(DOCUMENT SECTION)
· · · · ·

It's been incredibly fascinating travelling around the country
working with some dynamic business owners and their sales
teams. Throughout New Zealand there are some fascinating
strategies being implemented to gain that elusive competitive
advantage.
The most notable is the move to drop the costly strategy
of "bums on seats" to get market share. The new
entreprenurial operators have quickly realised the huge
cost of lost opportunity, marketing and space provision
for people who are simply not productive. Rather there is
a move to greater individual productivity through close
management, coaching, accountability and by recruiting your
best people away from you. That also implies a new recruitment
strategy, but more of that later.
There is also a move away from letting sales consultants
have their own personal assistants. These operators see
the need to control both the quality and quantity of what
leaves their offices. So they are seeking to reduce payouts
to sales consultants, to improve internal systems, to provide
positive and innovative work environments and to ensure
sales consultants are not tied up with paper and administration.
This means more support personnel but the sales consultants
are free to focus on productive tasks and the business owner
has control of what's going on.
In some towns the market share is being captured by independent
entrepreneurs. They know their destiny is their hands and
they are acting accordingly. It appears they see a danger
in abdicating the responsibility for the "latest idea"
or the "success recipe" to any marketing or franchise
group. These independents seem to possess an ability to
change quickly and their internal culture reflects the need
to challenge some of the industry's traditions. They lack
the national brand power and networks of the national groups
but they appear to make up for that with energy and passion.
Whether the law is changed or not I predict a drastic drop
in the numbers of sales consultants over the next three
years. This will come from 2 strategies. The one I mentioned
earlier regarding more productive people in more managed
environments. This will leave less business for those who
persisit in the mediocre levels of much present individual
productivity. The other is the change in how we recruit
being brought about by two phenomena.
1 The traditional sources of recruits are drying up. Traditionally
we recruited plenty to find a few good ones as there were
plenty of people willing to give real estate a try. More
about this in a later communique.
2 We will have to compete with other industries now to get
the new breed of productive and skilled people. The people
we need don't have real estate on their list of career options
yet. It will take a change of recruitment strategy and perhaps
method of remuneration to obtain these people.
Once they are on board and work at new levels of productivity
that will simply not leave room for the traditional sales
consultant.
In the meantime everyboby is trying to recruit everybody
elses top people .
The average buyer and seller (aged 38) is generally more
techno-literate than the average sales consutant (aged 52).
This means the client may know more about what's on the
market than the average sales consultant.
This gives the client the ability to eliminate contact with
sales consultants for the purpose of sorting to a short
list. This may avoid some contact totally and reduce the
income of those sales consultants who still rely on leads
from floor time and any remaining company paid advertising
for property.
It's clear too that there will be more acquisitions and
mergers with the beginnings of parallel branding already
evident. This provides a scale of economy by reducing total
overheads whilst increasing the gross fee pool. It has to
watched though to ensure there is a continual growth in
sales consultants productivity and incomes otherwise the
recruiting wheel will have to keep turning. There will also
be more co-operation between companies rather than the tendency
to compete with exclusion at all costs. Indeed there will
be marketing (master list) or even local MLS groups appear
as a strategy to replace competence on obtaining good stock.
I suspect too that there will be more closures and none
of the groups will be insulated from this. The distiinctly
average operators will simply be left too little business
by those who adopt the competence/productive combination.

· · · · ·

(RECORDED INFORMATION)
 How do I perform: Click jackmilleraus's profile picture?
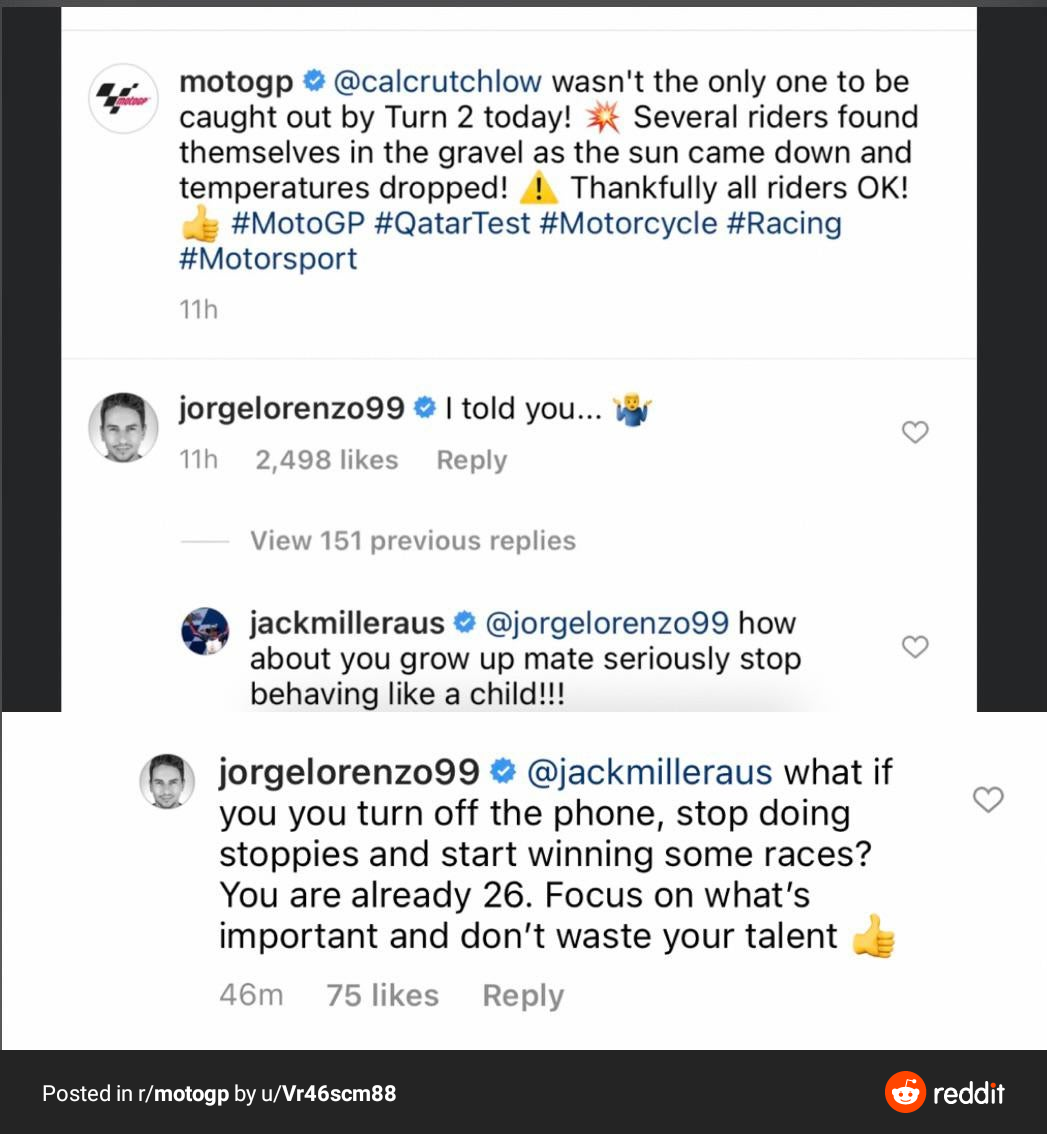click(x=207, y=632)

· · · · ·

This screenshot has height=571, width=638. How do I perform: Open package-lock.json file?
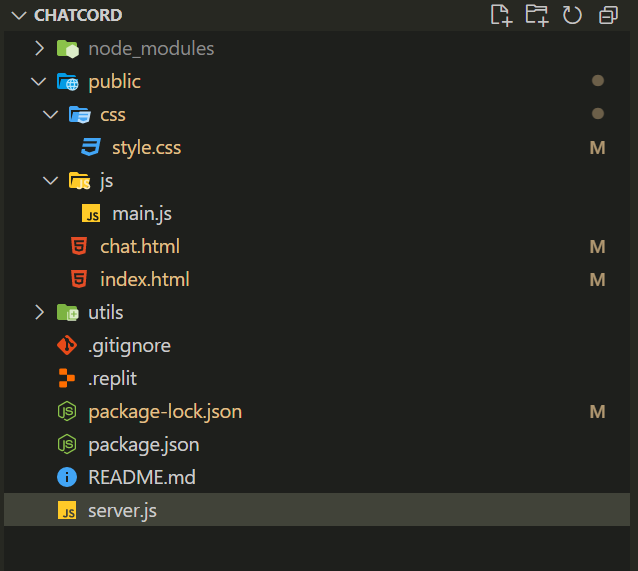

· · · · ·

(WHAT TO WORK ON)
a) Summarize the piece on New Zealand real estate sales in two sentences.
b) Quote the part of the piece on New Zealand real estate sales between "This means the" and "for property.", inclusive.

(OUTPUTS FOR THE TASKS)
a) Real estate operators in New Zealand are dropping the "bums on seats" approach in favor of fewer, more productive sales consultants who get close management, coaching, and administrative support, while independent entrepreneurs are capturing market share in some towns. The writer predicts a drastic drop in consultant numbers over the next three years as recruitment changes and more techno-literate clients bypass consultants, along with more mergers, more cooperation between companies, and more closures.

b)
This means the client may know more about what's on the
market than the average sales consultant.
This gives the client the ability to eliminate contact with
sales consultants for the purpose of sorting to a short
list. This may avoid some contact totally and reduce the
income of those sales consultants who still rely on leads
from floor time and any remaining company paid advertising
for property.